In 1984, Japan had the youngest population in the developed world, but by 2005 it had become the world's most elderly country. Soon it will become the first country where most people are over 50 years old.
The fertility rate in Japan is just 1.2 children per woman, far lower than the 2.1 needed to maintain a steady population. And they're not alone. In 19 countries, from Singapore to Iceland, people have a life expectancy of about 80 years. Of all the people in human history who ever reached the age of 65, half are alive now. Meanwhile, women around the world have half as many children as their mothers. And if Japan is the model, their daughters may have half as many as they do. In just a generation, world fertility has halved to just 2.6 babies per woman. In most of Europe and much of east Asia, fertility is closer to one child per woman than two, way below long-term replacement levels. The notion that the populations of places such as Brazil and India will go on expanding looks misplaced: in fact, they could soon be contracting.
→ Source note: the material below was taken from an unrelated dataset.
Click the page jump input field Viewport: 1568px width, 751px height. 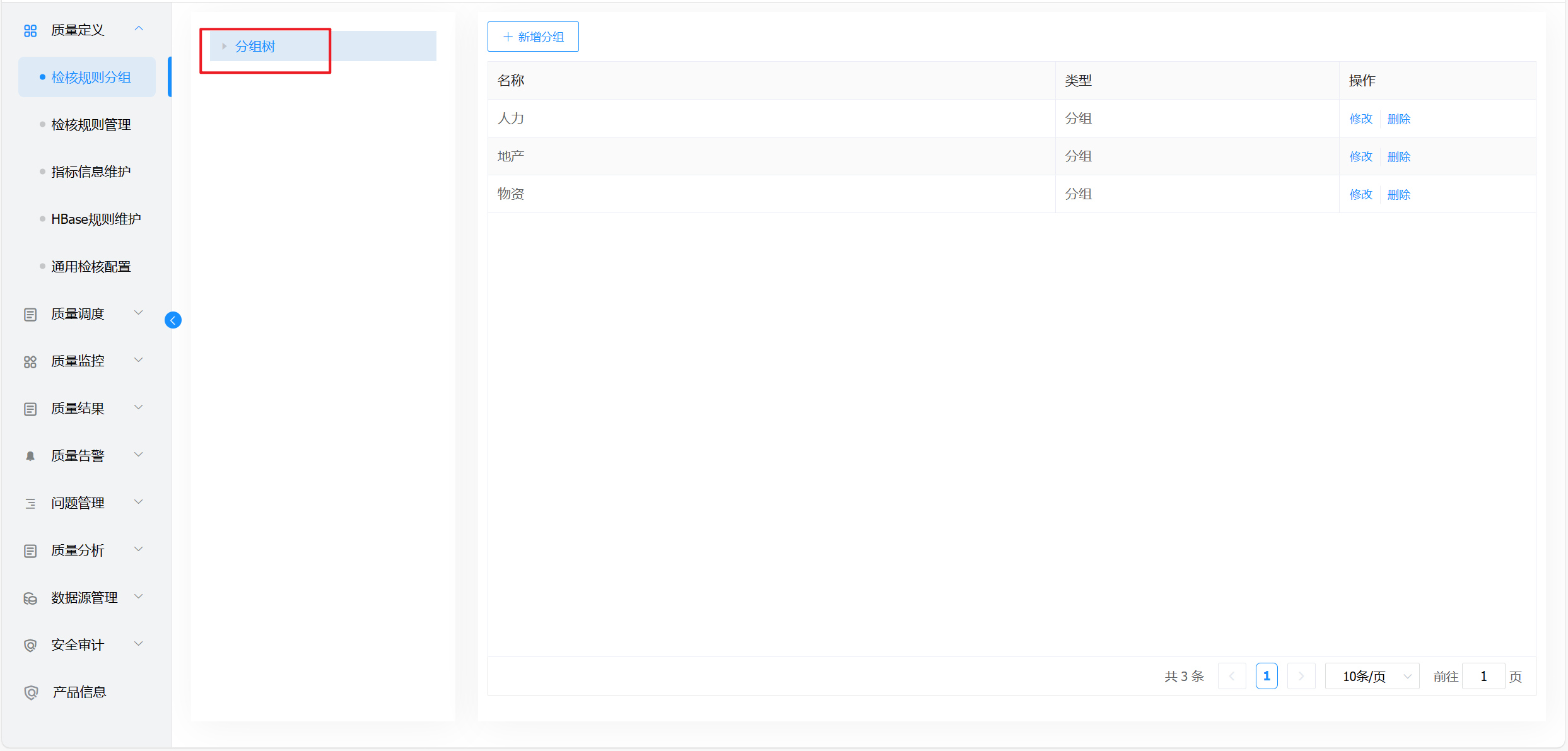tap(1483, 676)
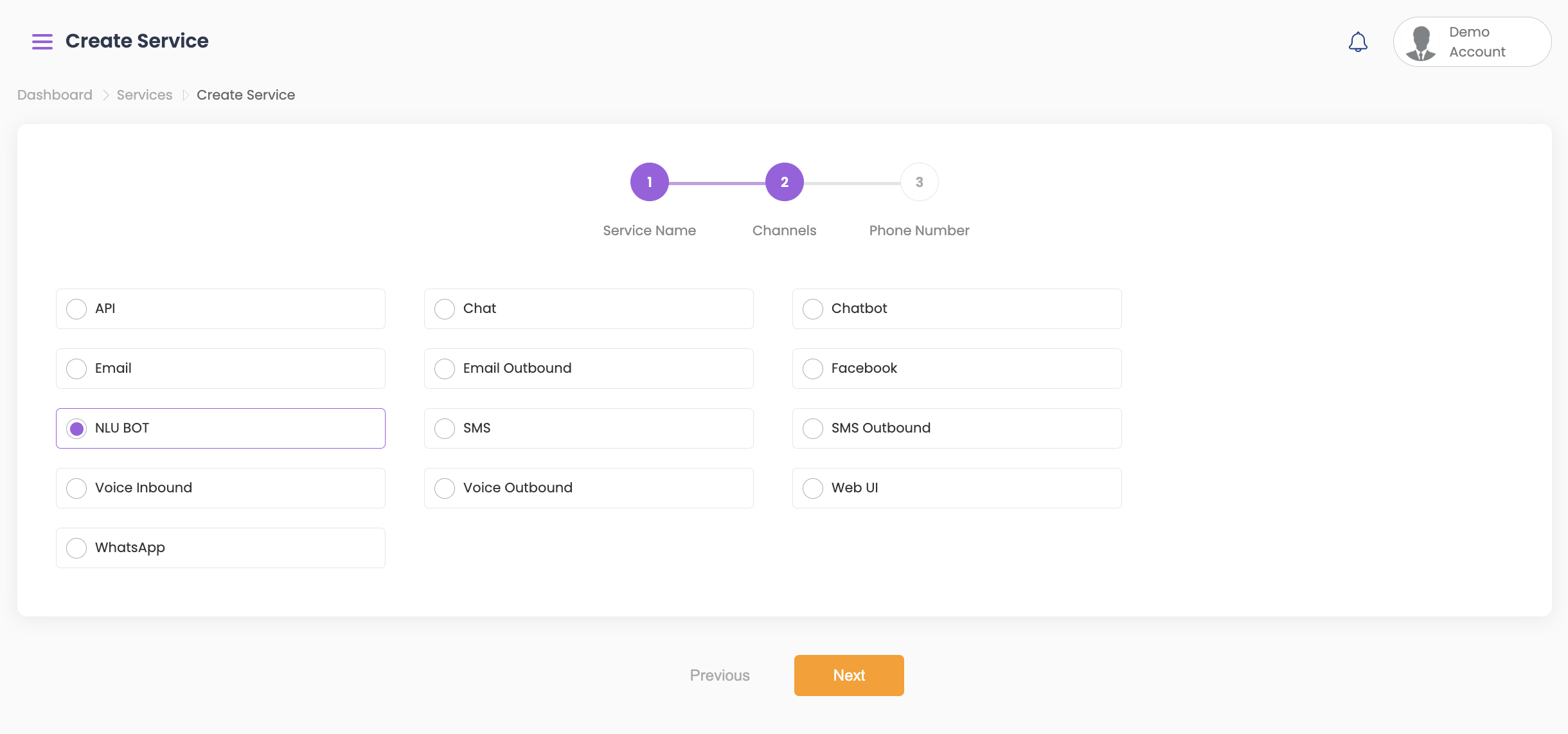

The long term implications are significant, because we're acquiring a population of older, very experienced, intelligent people who have time on their hands and a desire to fill that time with productive but non-stressful occupations. Thus we have ex-Police superintendents stacking shelves at Tesco, ex-senior social work managers selling boots and shoes, ex-lecturers serving coffee and ex-nuclear physicists looking after trees. These people comprise an enormous resource for the country in terms of skills, knowledge and experience, and it will be interesting to see which of the main parties promises to use that resource for the UK.